市場はまた、政治に口出しする。財政再建、政府債務問題で緊縮政策を要求するが、欧州経済危機の本拠地ギリシャでは反緊縮の狼煙を挙げた。フランス大統領選でも成長路線に舵切りを要求された。
我が国でも市場は財政再建、社会保障制度改革のために消費税増税を要求、野田総理は増税採決をめざし野党との修正協議入りしそうだが、合意へのハードルは高い。会期末までどういう議論を尽くすのか。野田総理は熟議というが、「決められない政治」が続く。
折しも、朝日新聞(2012.6.7)オピニオンで「道徳は市場に勝てるか」という記事が目に留まった。あの白熱教室で有名なハーバード大学のマイケル・サンデル教授の話だ。
「道徳は市場に勝てるか」と問われれば、答えは「NO」だろう。
「市場に心がない」と言ったのは、米国の大経済学者ポール・サムエルソンだ。市場化には人間生活の福祉からの逸脱や市場の失敗というネガティブな効果も否定できない(「市場には心がない」 都留重人 岩波書店 2006.6)。
一方で、社会の行き過ぎに市場が調整機能を発揮することを期待して、「市場の見えざる手」と言ったのは確かケインズだったと思う。
マイケル・サンデル教授は、市場はお金に偏って議論している。大事なのは「目指す社会とは何か」を考えないと政策の結論は出せないが、今は道徳に関わる領域まで市場の論理が入り込んでいる。市場がどんな問題でも解決できると考えたのだという。
このことが道徳や共同体の価値を損ねる可能性まで認識しなかったのだ。リーマンショックの時も規制の是非は論じられたが、市場の道徳の議論はされなかったという。

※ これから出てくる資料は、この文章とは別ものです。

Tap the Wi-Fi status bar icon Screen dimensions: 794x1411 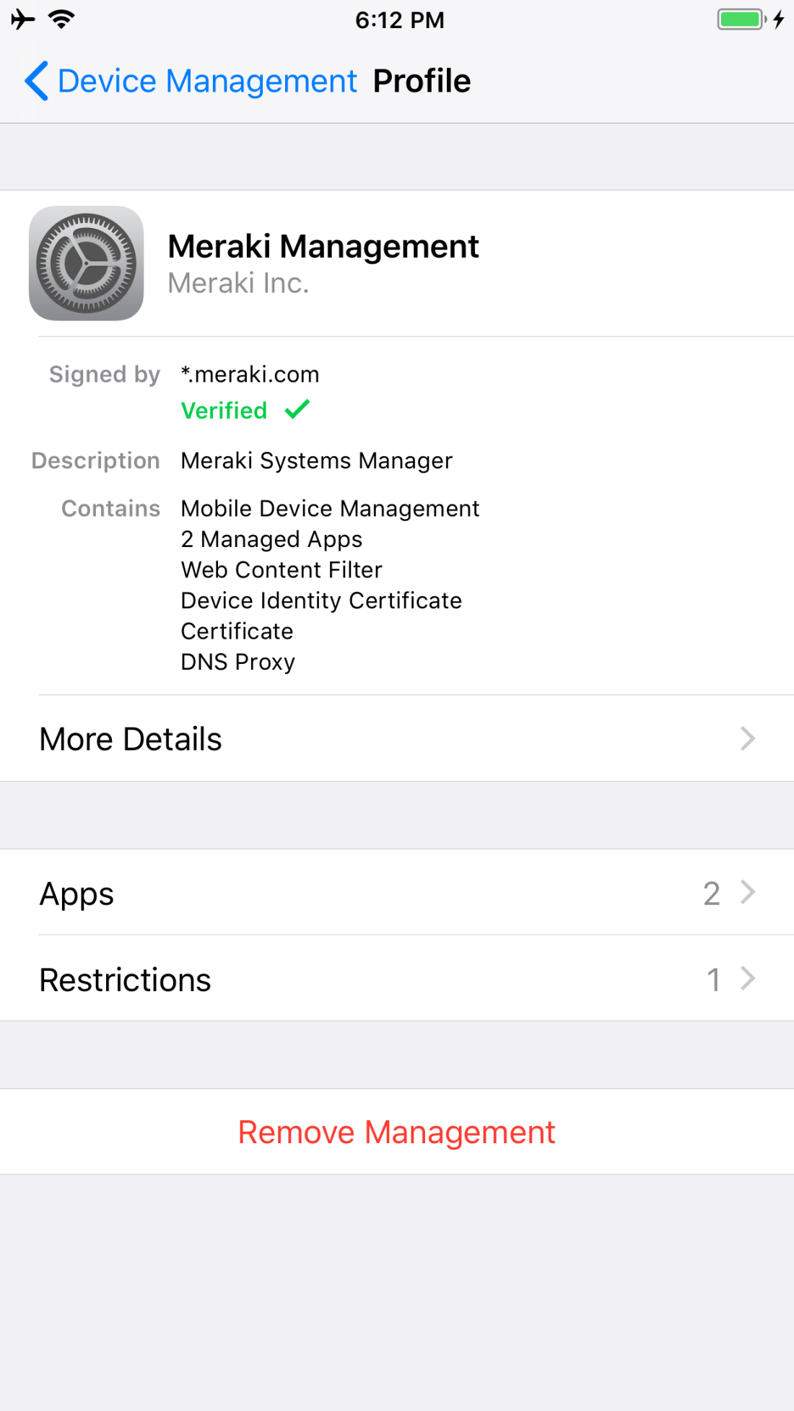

この道徳的に空疎な議論が、政治の空白を生む。兎に角議論というものが大事で、熟議のほかに、時間をかけて話し合うことも大事だ。そうして参加したことにより満足感と尊重意識が生まれ、こうした市民としての尊厳が政治に重要なのだと説く。
教授は、「市場経済」は良いが、「市場社会」となると話は別だという。市場の論理が社会の隅々に入り込み、道徳や価値の議論が押されっぱなしの市場社会に警告を発するのだ。